In the entries that follow, the lines from the one with "Task: Expand the modules folder" through the one with "You are a computer-use agent. 2576x1412" are the ones to write out, exactly and with both ends included. Nothing else should appear.

[Supplied records]
***

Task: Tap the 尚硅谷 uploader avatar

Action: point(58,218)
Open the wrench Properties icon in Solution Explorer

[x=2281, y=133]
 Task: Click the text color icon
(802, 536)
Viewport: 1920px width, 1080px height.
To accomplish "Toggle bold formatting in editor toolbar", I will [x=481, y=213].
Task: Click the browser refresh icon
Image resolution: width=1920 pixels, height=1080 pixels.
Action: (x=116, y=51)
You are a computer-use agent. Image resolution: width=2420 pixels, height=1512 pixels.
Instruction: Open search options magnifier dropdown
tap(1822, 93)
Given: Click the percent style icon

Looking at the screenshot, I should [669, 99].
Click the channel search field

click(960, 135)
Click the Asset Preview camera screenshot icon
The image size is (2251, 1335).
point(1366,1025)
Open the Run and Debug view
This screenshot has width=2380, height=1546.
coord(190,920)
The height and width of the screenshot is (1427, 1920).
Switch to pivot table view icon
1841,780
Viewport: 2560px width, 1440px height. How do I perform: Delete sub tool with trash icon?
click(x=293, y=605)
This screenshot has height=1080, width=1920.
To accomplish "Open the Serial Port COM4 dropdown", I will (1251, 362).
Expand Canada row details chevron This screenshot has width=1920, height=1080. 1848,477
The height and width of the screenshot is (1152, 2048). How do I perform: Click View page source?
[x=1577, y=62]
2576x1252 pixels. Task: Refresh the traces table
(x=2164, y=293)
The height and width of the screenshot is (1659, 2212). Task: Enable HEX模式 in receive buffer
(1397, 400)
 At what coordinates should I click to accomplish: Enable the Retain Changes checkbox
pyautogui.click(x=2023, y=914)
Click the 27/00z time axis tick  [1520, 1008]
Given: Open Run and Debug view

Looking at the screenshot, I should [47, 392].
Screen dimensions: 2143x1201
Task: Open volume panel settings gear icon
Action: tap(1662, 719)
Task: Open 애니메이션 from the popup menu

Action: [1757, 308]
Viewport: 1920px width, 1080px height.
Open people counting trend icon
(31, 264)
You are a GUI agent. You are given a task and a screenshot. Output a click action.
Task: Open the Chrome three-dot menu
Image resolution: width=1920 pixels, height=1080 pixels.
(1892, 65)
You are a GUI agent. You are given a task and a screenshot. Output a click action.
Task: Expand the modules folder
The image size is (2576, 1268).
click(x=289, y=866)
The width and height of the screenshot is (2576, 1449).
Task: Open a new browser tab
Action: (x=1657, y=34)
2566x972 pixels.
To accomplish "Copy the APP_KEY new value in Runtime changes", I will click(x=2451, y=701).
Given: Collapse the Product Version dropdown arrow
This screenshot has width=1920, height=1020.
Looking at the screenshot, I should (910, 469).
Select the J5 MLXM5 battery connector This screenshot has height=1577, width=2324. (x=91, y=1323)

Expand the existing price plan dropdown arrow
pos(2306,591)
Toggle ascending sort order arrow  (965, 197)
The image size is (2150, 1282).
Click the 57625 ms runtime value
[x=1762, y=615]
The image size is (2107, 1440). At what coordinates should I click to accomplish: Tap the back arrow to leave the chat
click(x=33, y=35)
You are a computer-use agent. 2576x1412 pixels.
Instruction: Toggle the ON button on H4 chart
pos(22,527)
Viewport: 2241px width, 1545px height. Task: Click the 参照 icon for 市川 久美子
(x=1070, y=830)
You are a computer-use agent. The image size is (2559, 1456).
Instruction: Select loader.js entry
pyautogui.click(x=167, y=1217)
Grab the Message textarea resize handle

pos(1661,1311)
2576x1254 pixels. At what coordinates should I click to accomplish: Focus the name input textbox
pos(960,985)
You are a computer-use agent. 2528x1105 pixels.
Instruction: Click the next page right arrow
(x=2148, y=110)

***

[Worked solution]
Task: Expand the modules folder
The image size is (2576, 1268).
click(x=289, y=866)
The width and height of the screenshot is (2576, 1449).
Task: Open a new browser tab
Action: (x=1657, y=34)
2566x972 pixels.
To accomplish "Copy the APP_KEY new value in Runtime changes", I will click(x=2451, y=701).
Given: Collapse the Product Version dropdown arrow
This screenshot has width=1920, height=1020.
Looking at the screenshot, I should (910, 469).
Select the J5 MLXM5 battery connector This screenshot has height=1577, width=2324. (x=91, y=1323)

Expand the existing price plan dropdown arrow
pos(2306,591)
Toggle ascending sort order arrow  (965, 197)
The image size is (2150, 1282).
Click the 57625 ms runtime value
[x=1762, y=615]
The image size is (2107, 1440). At what coordinates should I click to accomplish: Tap the back arrow to leave the chat
click(x=33, y=35)
You are a computer-use agent. 2576x1412 pixels.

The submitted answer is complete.